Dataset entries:
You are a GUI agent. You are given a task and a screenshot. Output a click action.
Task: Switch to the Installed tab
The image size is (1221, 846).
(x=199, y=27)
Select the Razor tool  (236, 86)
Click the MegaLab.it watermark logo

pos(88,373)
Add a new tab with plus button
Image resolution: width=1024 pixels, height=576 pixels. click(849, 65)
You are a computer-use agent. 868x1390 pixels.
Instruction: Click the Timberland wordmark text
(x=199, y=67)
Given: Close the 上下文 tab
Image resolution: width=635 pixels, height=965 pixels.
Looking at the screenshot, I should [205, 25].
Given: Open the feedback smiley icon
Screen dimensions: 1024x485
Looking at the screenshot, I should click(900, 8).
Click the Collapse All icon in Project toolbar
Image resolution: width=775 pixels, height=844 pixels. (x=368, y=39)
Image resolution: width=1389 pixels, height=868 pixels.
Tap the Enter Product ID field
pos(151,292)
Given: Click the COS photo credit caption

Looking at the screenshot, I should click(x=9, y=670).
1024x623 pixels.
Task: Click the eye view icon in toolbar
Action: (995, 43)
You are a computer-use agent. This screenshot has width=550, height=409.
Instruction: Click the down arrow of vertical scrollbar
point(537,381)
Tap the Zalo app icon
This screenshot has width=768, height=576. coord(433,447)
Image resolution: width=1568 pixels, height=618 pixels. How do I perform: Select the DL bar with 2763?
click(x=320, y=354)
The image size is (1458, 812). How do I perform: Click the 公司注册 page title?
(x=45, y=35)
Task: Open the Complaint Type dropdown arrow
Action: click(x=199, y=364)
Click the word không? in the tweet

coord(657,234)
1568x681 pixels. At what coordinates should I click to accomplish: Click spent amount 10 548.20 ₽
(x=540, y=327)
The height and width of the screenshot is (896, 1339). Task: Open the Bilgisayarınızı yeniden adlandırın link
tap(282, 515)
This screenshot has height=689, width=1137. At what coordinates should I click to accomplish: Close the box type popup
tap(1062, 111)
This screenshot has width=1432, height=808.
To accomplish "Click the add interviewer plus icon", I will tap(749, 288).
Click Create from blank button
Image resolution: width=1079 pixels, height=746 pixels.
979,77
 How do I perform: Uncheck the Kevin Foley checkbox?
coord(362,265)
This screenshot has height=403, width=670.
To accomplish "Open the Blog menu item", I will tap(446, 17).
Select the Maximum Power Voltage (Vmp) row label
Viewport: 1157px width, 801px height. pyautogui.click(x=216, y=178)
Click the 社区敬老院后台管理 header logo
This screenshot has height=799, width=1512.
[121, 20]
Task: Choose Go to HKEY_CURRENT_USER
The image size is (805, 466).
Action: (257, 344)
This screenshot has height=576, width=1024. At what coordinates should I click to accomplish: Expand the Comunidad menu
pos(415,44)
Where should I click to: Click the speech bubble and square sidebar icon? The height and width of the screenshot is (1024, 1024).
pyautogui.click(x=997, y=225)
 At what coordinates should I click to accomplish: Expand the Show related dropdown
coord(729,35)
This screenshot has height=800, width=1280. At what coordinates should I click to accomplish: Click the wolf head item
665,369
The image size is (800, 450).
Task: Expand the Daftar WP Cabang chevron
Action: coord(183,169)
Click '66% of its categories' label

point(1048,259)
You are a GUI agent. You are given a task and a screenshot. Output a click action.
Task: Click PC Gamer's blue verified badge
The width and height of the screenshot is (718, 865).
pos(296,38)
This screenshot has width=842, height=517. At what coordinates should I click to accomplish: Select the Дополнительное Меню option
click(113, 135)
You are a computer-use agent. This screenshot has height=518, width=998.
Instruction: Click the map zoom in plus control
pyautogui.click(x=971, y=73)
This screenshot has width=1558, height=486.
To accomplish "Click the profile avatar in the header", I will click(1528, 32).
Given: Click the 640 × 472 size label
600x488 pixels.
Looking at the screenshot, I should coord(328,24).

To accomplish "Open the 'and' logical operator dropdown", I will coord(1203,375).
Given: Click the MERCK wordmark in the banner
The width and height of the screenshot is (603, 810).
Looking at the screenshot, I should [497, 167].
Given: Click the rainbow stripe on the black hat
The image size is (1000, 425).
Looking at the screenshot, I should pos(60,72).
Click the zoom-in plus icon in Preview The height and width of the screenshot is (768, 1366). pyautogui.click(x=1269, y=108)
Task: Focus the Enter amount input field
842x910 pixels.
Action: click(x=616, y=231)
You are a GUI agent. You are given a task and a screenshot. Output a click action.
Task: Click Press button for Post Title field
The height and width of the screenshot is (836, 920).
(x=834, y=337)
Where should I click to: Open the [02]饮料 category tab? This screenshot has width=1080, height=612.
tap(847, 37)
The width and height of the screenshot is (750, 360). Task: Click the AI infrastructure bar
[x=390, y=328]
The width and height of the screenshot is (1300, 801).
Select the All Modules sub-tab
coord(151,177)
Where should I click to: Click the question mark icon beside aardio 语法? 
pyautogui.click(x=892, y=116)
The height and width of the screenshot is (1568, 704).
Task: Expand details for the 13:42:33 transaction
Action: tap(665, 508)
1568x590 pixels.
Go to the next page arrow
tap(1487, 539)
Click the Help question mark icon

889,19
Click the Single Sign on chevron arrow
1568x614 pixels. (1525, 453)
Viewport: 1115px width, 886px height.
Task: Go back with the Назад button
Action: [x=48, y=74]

### About this task
Check each line above for the word "computer" and copy the ones that have it.

### Task result
You are a computer-use agent. 868x1390 pixels.
You are a computer-use agent. This screenshot has width=550, height=409.
You are a computer-use agent. This screenshot has height=518, width=998.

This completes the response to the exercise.